Emerging growth company ☐
If an emerging growth company, indicate by check mark if the registrant has elected not to use the extended transition period for complying with any new or revised financial accounting standards provided pursuant to Section 13(a) of the Exchange Act. ☐
Item 1.01 Entry into a Material Definitive Agreement.
On September 7, 2022, H-Cyte, Inc. (the “Company”) entered into an acquisition agreement (the “Acquisition Agreement”) with Jantibody, LLC, a Nevada limited liability company (“Jantibody”) and the members of Jantibody (the “Jantibody Members”), pursuant to which Jantibody Members sold to the Company 100% of the issued and outstanding membership interests of Jantibody in exchange for an aggregate of 52,023 shares of the Company’s common stock, $0.001 par value per share.

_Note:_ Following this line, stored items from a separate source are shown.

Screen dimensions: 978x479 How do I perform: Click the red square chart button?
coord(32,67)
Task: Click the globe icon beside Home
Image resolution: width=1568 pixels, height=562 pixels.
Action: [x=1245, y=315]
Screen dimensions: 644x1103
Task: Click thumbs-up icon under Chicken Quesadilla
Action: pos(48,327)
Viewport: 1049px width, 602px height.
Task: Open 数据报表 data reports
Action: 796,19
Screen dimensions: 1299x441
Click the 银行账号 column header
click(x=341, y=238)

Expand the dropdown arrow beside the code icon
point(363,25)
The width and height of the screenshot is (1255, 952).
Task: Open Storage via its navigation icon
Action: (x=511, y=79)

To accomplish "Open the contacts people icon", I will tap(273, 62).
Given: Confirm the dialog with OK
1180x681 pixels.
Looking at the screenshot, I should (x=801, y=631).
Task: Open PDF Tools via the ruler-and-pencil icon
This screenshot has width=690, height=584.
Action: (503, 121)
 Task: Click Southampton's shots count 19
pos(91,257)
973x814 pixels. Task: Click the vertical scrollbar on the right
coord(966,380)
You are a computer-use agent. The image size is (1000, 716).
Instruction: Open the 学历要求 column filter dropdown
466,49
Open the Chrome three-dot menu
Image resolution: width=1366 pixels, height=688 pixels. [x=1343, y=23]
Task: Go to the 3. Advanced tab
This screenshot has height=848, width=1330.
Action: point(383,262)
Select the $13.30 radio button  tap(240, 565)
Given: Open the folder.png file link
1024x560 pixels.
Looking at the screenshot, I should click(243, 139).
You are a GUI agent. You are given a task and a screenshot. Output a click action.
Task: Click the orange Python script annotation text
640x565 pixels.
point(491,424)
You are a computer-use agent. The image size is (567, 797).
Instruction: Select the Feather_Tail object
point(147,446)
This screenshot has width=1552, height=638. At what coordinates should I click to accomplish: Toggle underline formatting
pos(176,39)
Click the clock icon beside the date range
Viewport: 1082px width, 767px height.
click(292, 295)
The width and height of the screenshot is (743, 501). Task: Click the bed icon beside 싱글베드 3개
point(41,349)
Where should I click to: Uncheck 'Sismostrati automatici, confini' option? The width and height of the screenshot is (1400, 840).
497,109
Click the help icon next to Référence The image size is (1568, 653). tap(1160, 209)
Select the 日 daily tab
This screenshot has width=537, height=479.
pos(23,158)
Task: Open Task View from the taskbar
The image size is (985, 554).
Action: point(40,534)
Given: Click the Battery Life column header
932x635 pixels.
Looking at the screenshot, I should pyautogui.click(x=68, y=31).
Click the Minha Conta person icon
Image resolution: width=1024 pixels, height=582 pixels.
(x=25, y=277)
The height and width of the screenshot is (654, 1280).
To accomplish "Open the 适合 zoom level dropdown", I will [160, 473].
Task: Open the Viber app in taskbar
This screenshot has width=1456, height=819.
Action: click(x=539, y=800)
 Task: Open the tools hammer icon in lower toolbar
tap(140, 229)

Prior to this transaction, Michael Yurkowsky, the CEO of the Company, directly held 25.77% membership interest in Jantibody and was its Managing Member. The Company’s board of directors approved the Acquisition Agreement and the transaction in connection therewith. Mr. Yurkowsky did not vote on the approval of the transaction. Pursuant to the transaction, Michael Yurkowsky received 13,406 shares of the Company’s Common Stock in exchange for his membership interests of Jantibody which was the same ratio as all other Jantibody members.. In addition, Jantibody’s members will be entitled to receive additional shares of the Company’s common stock upon the exercise or conversion of certain derivative securities of the Company which are outstanding on the date hereof, as well as upon the successful execution of certain milestones with respect to Jantibody’s technology. These additional shares would be distributed to the Jantibody members pro rata based on their respective ownership of Jantibody prior to the transaction. The business of Jantibody is discussed in the press release filed as Exhibit 99.1 hereto.
The foregoing summary of the Acquisition Agreement is qualified in its entirety by reference to the full text of the Acquisition Agreement, a copy of the Acquisition Agreement is filed herewith as Exhibit 10.1, to this Current Report on Form 8-K and incorporated herein by reference.
Item 3.02 Unregistered Sales of Equity Securities.
The information contained in Item 1.01 of this Current Report on Form 8-K is incorporated herein by reference. All of the shares described in this Current Report on Form 8-K are being offered and issued to accredited investors in reliance upon exemptions from the registration requirements under Section 4(a)(2) under the Securities Act of 1933, as amended (“Securities Act”), and Rule 506 of Regulation D promulgated thereunder.
Item 7.01 Regulation FD Disclosure
On September 8, 2022, the Company issued a press release with respect to the Jantibody acquisition. A copy of the press release is attached as Exhibit 99.1 and is hereby incorporated by reference in its entirety.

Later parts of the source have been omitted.